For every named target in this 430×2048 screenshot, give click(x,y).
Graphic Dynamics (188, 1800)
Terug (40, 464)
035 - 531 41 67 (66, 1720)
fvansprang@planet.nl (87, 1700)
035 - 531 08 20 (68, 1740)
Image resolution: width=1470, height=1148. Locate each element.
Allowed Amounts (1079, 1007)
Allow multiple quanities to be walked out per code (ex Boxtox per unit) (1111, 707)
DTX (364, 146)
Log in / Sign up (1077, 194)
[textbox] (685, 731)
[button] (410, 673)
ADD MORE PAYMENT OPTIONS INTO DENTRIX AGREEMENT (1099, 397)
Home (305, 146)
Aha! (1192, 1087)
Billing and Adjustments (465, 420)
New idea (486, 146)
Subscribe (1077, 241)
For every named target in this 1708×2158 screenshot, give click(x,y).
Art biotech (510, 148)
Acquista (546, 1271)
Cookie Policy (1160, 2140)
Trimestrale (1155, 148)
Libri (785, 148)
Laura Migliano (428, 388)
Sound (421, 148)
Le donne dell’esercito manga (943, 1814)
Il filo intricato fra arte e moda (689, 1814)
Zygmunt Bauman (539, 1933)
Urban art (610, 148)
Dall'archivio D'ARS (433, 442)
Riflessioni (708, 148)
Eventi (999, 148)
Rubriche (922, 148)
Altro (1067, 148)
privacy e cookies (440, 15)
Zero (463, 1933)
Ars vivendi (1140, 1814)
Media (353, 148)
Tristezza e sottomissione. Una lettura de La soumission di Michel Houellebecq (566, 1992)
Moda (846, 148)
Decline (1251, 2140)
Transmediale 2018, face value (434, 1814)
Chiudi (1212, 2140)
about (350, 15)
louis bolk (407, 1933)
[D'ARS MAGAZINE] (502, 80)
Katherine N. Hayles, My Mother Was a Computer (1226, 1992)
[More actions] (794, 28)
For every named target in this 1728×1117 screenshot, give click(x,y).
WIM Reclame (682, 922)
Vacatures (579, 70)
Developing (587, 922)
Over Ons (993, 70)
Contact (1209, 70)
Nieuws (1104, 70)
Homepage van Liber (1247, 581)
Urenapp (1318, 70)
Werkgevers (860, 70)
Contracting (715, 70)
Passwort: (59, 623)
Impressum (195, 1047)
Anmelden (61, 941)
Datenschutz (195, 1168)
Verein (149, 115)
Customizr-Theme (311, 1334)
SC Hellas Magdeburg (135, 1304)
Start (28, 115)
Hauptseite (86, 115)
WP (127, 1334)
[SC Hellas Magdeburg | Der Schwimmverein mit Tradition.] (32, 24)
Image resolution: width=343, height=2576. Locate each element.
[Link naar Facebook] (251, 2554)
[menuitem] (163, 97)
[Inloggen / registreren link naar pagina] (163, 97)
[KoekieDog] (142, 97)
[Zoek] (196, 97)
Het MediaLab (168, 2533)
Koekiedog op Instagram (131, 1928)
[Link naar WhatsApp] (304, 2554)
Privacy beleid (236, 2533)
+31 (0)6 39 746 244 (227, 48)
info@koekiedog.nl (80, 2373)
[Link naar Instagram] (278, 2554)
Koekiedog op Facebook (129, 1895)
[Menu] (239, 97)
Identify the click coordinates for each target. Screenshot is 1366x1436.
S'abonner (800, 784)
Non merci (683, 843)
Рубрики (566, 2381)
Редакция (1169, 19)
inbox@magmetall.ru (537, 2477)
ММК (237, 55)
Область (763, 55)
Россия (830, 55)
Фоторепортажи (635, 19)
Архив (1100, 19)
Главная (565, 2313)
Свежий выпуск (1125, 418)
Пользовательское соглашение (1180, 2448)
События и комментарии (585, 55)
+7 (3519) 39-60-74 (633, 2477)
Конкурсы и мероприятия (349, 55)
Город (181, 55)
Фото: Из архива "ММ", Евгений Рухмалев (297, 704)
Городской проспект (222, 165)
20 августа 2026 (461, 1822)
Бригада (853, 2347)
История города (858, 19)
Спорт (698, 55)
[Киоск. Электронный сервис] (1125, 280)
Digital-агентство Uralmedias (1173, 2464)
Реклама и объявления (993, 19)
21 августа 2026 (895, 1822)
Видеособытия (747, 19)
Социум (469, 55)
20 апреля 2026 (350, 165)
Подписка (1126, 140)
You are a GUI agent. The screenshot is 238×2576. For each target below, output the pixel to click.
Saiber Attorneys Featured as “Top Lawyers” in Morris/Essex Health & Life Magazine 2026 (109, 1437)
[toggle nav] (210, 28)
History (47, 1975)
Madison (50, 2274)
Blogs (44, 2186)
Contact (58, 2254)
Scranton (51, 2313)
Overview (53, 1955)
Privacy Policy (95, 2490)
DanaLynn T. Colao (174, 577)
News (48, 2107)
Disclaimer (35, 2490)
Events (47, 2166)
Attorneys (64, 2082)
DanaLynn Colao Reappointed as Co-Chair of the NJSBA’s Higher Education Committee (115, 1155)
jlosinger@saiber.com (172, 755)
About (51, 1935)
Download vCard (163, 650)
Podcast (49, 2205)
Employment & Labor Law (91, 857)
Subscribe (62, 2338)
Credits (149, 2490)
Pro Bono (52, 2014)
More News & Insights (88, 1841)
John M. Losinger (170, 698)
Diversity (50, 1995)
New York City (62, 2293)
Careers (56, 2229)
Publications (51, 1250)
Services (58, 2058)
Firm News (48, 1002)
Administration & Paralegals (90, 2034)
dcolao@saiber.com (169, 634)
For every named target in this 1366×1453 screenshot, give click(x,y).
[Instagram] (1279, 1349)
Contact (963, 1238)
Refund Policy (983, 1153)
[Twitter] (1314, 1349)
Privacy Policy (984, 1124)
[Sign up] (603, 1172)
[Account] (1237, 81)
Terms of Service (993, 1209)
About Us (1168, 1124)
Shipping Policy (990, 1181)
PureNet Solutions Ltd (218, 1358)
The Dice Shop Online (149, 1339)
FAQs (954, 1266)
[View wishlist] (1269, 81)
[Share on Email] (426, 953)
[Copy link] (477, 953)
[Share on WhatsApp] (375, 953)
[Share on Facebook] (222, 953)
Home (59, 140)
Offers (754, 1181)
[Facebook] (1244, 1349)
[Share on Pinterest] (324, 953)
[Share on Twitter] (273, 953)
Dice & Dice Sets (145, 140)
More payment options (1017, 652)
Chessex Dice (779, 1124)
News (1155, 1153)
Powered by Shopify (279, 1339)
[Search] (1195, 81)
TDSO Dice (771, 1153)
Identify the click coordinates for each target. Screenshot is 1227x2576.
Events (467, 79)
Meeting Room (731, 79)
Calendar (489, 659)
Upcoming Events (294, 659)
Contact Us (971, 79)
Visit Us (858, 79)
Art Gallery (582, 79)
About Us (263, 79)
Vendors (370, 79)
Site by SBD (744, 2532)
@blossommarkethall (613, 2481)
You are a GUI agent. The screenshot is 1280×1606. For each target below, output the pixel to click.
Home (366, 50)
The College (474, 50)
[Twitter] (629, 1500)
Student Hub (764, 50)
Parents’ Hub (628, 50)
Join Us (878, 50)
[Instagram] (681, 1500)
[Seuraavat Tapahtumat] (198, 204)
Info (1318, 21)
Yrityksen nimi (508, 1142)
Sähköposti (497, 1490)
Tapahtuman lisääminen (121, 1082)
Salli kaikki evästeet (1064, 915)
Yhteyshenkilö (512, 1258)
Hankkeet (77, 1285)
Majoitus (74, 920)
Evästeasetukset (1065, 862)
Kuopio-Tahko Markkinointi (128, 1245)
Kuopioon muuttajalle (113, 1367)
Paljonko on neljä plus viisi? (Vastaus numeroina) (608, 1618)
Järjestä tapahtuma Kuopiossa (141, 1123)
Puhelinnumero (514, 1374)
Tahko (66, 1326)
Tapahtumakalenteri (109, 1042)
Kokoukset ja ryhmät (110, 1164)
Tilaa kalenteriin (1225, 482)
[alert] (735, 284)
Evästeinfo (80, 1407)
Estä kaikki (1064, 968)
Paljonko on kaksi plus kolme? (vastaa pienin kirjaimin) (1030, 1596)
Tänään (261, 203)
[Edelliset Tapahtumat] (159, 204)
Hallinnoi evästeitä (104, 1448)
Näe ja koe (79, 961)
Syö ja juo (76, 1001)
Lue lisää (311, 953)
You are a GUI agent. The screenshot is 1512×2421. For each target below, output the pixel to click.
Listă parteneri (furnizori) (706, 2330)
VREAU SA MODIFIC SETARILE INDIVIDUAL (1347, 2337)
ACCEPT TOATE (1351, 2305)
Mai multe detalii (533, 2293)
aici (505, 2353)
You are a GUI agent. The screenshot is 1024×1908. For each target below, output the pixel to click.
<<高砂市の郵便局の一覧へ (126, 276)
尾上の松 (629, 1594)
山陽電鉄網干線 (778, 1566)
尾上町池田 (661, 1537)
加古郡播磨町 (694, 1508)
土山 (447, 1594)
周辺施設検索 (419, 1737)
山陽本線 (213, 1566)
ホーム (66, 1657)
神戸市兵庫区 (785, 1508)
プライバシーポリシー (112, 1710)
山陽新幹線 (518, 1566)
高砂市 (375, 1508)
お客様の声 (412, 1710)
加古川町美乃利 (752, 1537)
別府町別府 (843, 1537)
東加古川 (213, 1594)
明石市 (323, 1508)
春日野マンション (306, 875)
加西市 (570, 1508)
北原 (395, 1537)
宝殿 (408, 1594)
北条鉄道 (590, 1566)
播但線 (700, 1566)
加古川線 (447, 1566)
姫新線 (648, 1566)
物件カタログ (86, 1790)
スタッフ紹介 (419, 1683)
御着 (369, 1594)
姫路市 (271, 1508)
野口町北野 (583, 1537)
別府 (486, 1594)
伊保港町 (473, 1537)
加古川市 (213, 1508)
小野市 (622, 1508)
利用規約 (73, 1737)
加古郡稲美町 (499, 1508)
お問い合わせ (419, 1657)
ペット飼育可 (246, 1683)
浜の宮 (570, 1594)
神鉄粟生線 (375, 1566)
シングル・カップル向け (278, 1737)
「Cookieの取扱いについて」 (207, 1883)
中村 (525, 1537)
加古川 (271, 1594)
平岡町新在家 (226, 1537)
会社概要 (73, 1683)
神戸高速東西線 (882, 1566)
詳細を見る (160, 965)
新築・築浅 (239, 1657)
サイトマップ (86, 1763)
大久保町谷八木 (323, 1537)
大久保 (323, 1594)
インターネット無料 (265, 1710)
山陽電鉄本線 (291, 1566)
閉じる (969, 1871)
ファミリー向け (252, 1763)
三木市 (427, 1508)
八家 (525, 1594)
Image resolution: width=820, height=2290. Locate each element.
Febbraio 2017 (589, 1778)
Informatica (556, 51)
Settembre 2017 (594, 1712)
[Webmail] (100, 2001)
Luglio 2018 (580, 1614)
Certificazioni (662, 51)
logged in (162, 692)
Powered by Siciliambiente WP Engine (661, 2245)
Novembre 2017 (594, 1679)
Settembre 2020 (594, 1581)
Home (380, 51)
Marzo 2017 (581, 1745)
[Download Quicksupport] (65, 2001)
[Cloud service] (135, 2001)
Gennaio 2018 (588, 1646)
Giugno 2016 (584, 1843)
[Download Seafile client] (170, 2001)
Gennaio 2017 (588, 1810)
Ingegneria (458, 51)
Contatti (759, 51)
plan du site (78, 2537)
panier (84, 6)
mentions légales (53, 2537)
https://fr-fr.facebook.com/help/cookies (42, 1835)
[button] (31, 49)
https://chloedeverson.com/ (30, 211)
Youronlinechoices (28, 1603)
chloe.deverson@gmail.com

────────────────

# Work required:
Using the listing above, show each line with the word "Tapahtumat" in it.

# Solution below:
[Seuraavat Tapahtumat] (198, 204)
[Edelliset Tapahtumat] (159, 204)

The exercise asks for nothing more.